Globo Rural: Lavoura de tomate geralmente usa bastante agrotóxico, não é? Fernando: Essa foi a fama que a agricultura convencional conquistou para o tomate.
Globo Rural: O nim entra para controlar o quê? Fernando: Desde larvas, lagartas, besouros, pulgões, grilos, gafanhotos, entre outros insetos. E são quatro mil pés de tomate tratados com nim, e que produzem 60 mil quilos por hectare. "O nim só vai ser necessário se houver algum desequilíbrio. Ele não é milagroso. É importante que se diga isso", reforça Fernando. Toda produção do sítio Catavento é orgânica. E não só o tomate é tratado com o nim.
Hoje, para controlar percevejos, é a lavoura de feijão que está sendo pulverizada com o óleo. Globo Rural: Interessante essa engenhoca que você usa para aplicar o nim na lavoura. É uma mistura de carrinho-de-mão, bicicleta... Renato Rodrigues de Oliveira, trabalhador rural: Bicicleta com a máquina de costa.
Globo Rural: Tem hora certa para fazer essa aplicação de nim?

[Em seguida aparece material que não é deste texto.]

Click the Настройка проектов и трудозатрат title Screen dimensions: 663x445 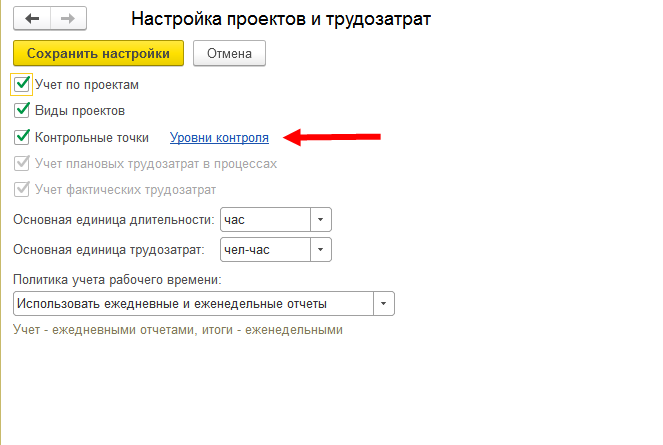coord(281,19)
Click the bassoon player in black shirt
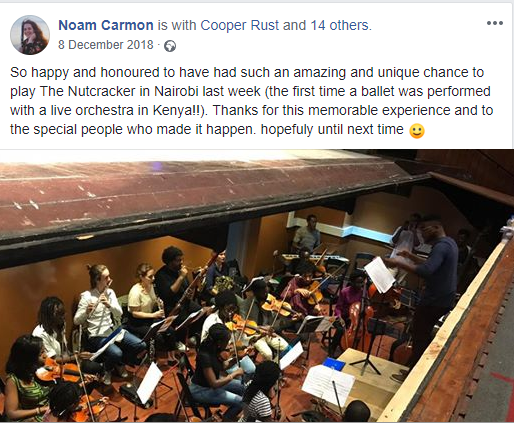Viewport: 514px width, 423px height. point(173,280)
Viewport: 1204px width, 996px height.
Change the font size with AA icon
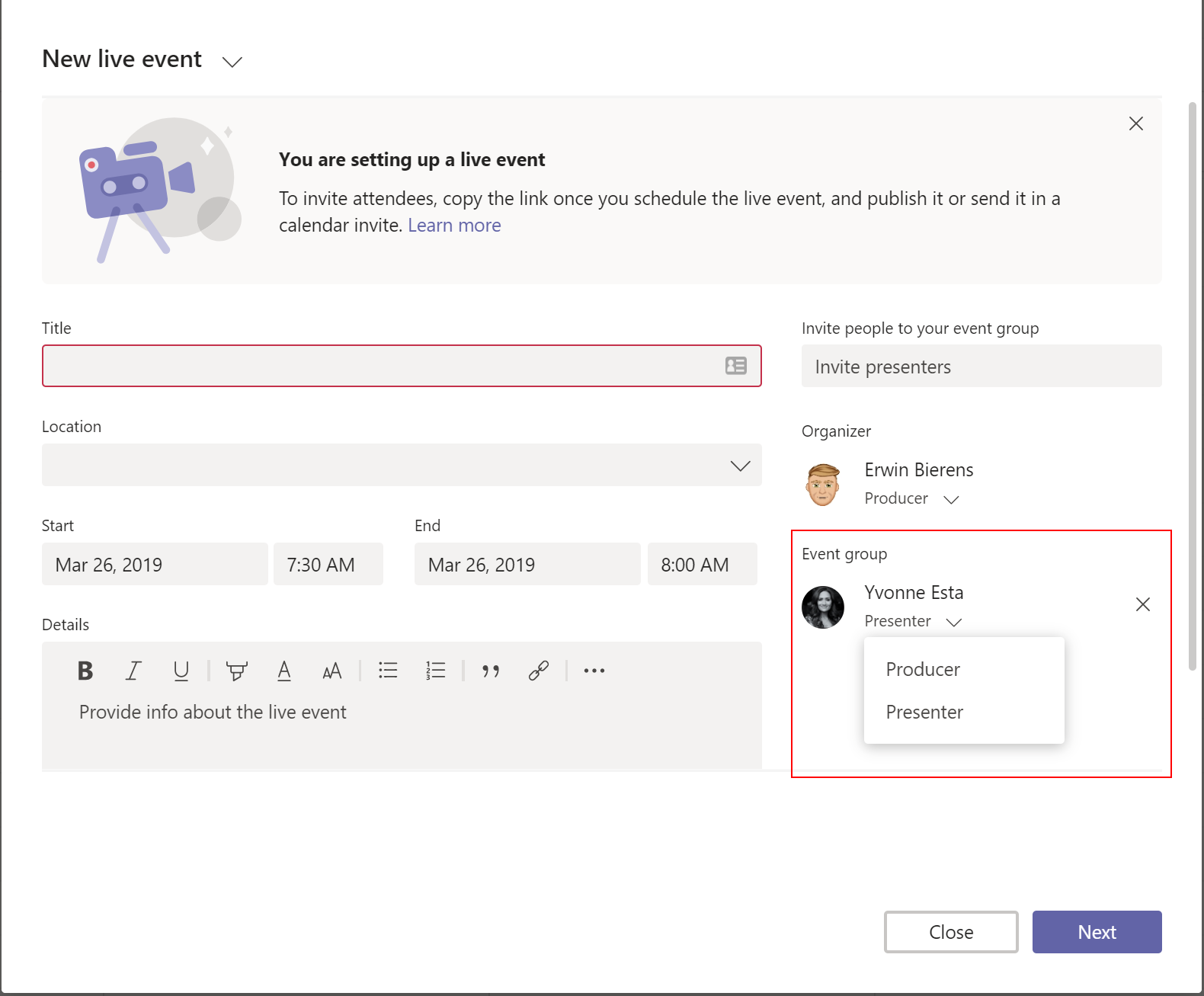[331, 671]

Renato: Tem. Sempre é melhor de manhã ou no final da tarde.
Globo Rural: Ah é? Por quê? Renato: Porque senão ele estraga os pés da lavoura. Pode queimar. De São Paulo para Minas Gerais, município de Jequitinhonha. Por aqui, a rotina do peão Nicodemos de Souza mudou desde que o gado passou a receber folhas secas de nim trituradas junto com o sal mineral.
Globo Rural: O gado gosta de comer o nim com sal? Nicodemos: Gosta. Gosta de comer.
Globo Rural: E qual é a mistura que o senhor usa? Quanto de sal para quanto de nim? Nicodemos: Eu ponho 30 quilos de sal e um quilo do nim. Aí eu faço a mistura. Senhor Gilmar Santana é gerente geral da fazenda que pertence a um grupo de empresários que têm propriedades em Minas Gerais e na Bahia. No total, mais de seis mil animais consomem nim no cocho, junto com o sal mineral.
Globo Rural: Para controlar o quê, Gilmar? Gilmar: Principalmente a mosca do chifre. Tinha muito problema com a mosca, tanto que os animais deixavam de ganhar uma arroba/mês ao que ganham hoje orque a mosca não deixa os animais quietos.
Globo Rural: E os animais estão bem calmos? Gilmar: Calmos, comendo sal normalmente, tranqüilo, dóceis.
Globo Rural: E antes do nim vocês usavam o quê? Gilmar: Colocávamos o brinco. Mas o brinco para a mosca tem a durabilidade de seis meses. No entanto, você tem que levar o animal para o curral, você tem que furar a orelha do animal para colocar os brincos e deixa de ganhar alguma coisa, algum peso, porque o animal fica, de certa forma, estressado. A eficácia do nim sobre a mosca do chifre funciona assim: o animal come o nim, que, por sua vez, vai parar nas fezes, justamente onde a mosca do chifre põe seus ovos. Ao entrar em contato com o princípio ativo do nim, a larva da mosca não se desenvolve e infestação diminui. Segundo a Embrapa, o nim também vem sendo usado no controle de carrapatos e como vermífugo em ovinos.